子どもの頃から、作文を褒められることが多かった。作文コンクールで賞を取ったことも何度かある。


 ――すごいね! 貴志くん、小説家になれるかもね。

 ――芥川賞とか受賞したりして。


 みんなに持ち上げられてすっかりその気になった僕は、家でこっそりと小説を書いてみた。


 なんだこれ、楽しい!

 

 今思えば、心にたまっていた思いを吐き出しただけの雑文だが、それ以来、僕は勉強の合間をぬって小説を書き続けた。


 高校を卒業すると同時に家を飛び出し、ひとり暮らしを始めた。

 これからは誰にも遠慮せずに小説が書けるし、時間だってたくさんある。きっと輝かしい未来が待っているはずだ。そう信じていた。

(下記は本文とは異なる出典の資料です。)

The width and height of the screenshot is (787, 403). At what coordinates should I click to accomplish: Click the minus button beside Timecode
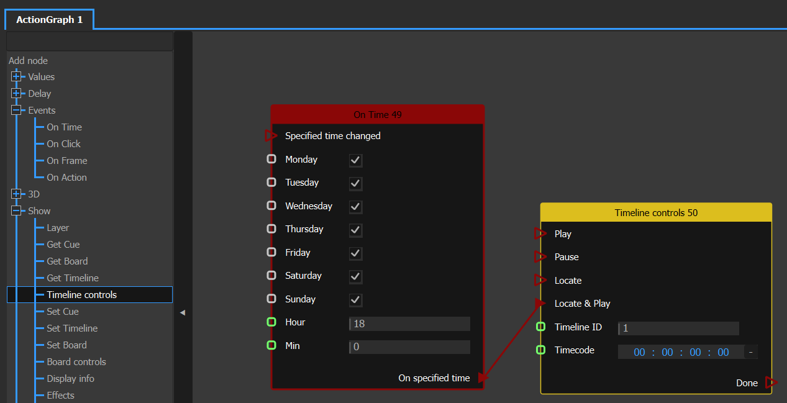coord(751,352)
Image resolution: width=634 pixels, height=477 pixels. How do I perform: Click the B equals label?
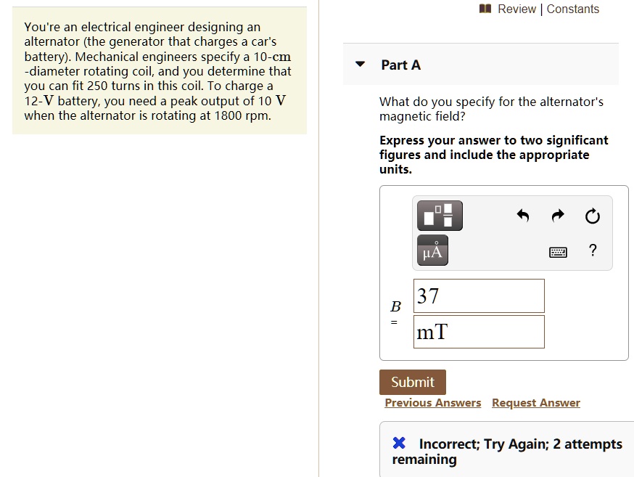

 だが、出版社のコンテストはどれも落選。一次選考すら通らなかった。


(なんでこんなのが受かって、僕のが駄目なんだ!?)


 最初は審査員の目を疑った。

 だが、何度も落選するうちに、僕には小説を書く才能がないんじゃないかという恐ろしい考えが芽生え始めた。

 不安が黒いもやのようにまとわりつく。


 勉強のために、名作と呼ばれる小説やベストセラーの小説を片っ端から読んでみたが、自分の書いたものが駄作だと気づかされただけだった。

 

 そうして、僕は小説を書くのをやめた。


 バイト先のコンビニとスミレ荘を往復するだけの日々が続く。


 何のために家を出たのか。これから、どこに向かって進めばいいのか。

 夢を見失った僕は途方に暮れていた。


 そんなとき、葵ちゃんに言われたんだ。


「中学生が主役の小説を書いてほしいの。できれば夏休み中に」

「そんな簡単に書けるわけないだろ!」


 唐突な申し出に動揺した僕は、つい声を荒げてしまった。

 あのときの葵ちゃんの表情が忘れられない。


 きっと傷つけちゃったよなあ。

 大人げない自分が情けなくなる……。


「よおし!」 

 僕は、自分の頬をバチンと叩いた。


「どうせ葵ちゃんしか読まないんだから、がんばってみるか」


 べつに主役は女の子じゃなくてもいいんだよな。中学生の男の子なら、やっぱり冒険ものか? 友だちと旅に出て、謎の美少女に出会うとか。いや待てよ、タイムリープとかも面白そうだな――。


 なんだかワクワクしてきた。

 次々と想像の扉が開いていく。

 自分の世界がぐんと広がった気がした。


 出来上がった小説を、葵ちゃんは目を輝かせて「面白かった」と言ってくれた。

 そのひと言が、自分でも驚くほど嬉しかった。


 やっぱり彼女は素敵な女の子だ。僕に大切なことを教えてくれる。


 だけど、だんだん大人に近づいていくきみは、いつまでこんな僕のそばにいてくれるだろうか。